Menos proteína, más años: qué sabemos de la restricción proteica contra el envejecimiento
Título original: Reviewing What is Known of the Ability of Reduced Protein Intake to Slow Aging
La restricción proteica emerge como uno de los mecanismos más robustos para ralentizar el envejecimiento, con evidencia sólida en roedores, moscas y levaduras que demuestra extensión de la vida útil junto con mejora metabólica. En humanos, los datos acumulados desafían las recomendaciones oficiales: estudios asociativos vinculan las dietas altas en proteína con mayor riesgo de diabetes, cáncer y mortalidad prematura, mientras que análisis del NHANES muestran que el consumo proteico elevado correlaciona con incidencia aumentada de enfermedades asociadas a la edad.
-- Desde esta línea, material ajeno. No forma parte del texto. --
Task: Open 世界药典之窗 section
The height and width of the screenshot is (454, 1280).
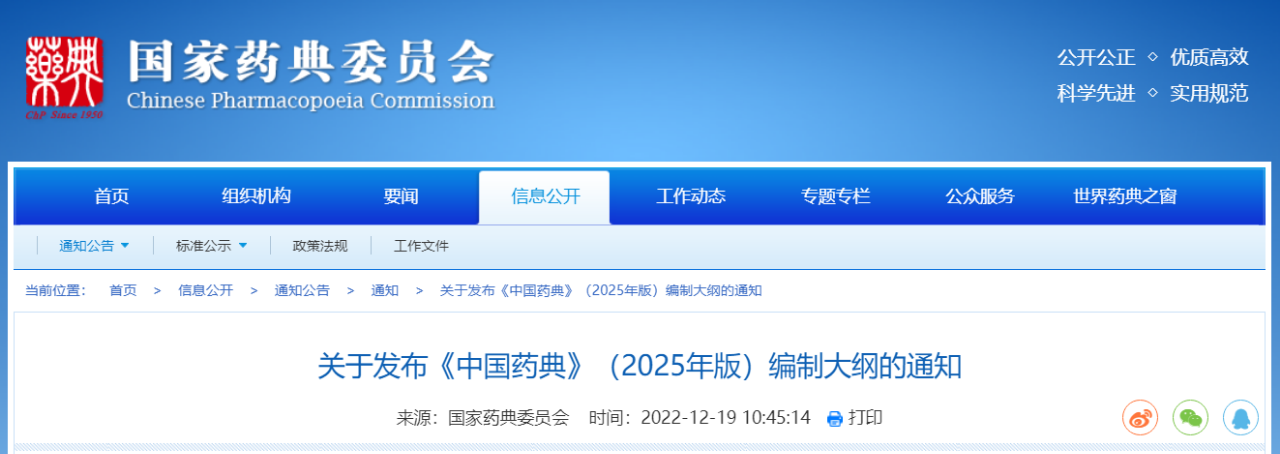Action: point(1124,197)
Un ensayo controlado de 43 días en participantes que consumieron una dieta baja en proteína reveló disminución de peso corporal y masa grasa, así como reducción de glucosa en ayunas, pese a un incremento calórico total, fenómeno que replica resultados roedores. El mecanismo central reside en la activación de sensores de nutrientes que inducen vías de mantenimiento celular, mejora mitocondrial y reducción de senescencia. Para el lector de longevidad, esto presenta una tensión práctica clara: los hallazgos sugieren que una revisión a la baja de la ingesta proteica—especialmente hacia fuentes vegetales—podría ofrecer beneficios más sostenibles que las recomendaciones actuales de 1.2–1.6 g/kg de peso corporal.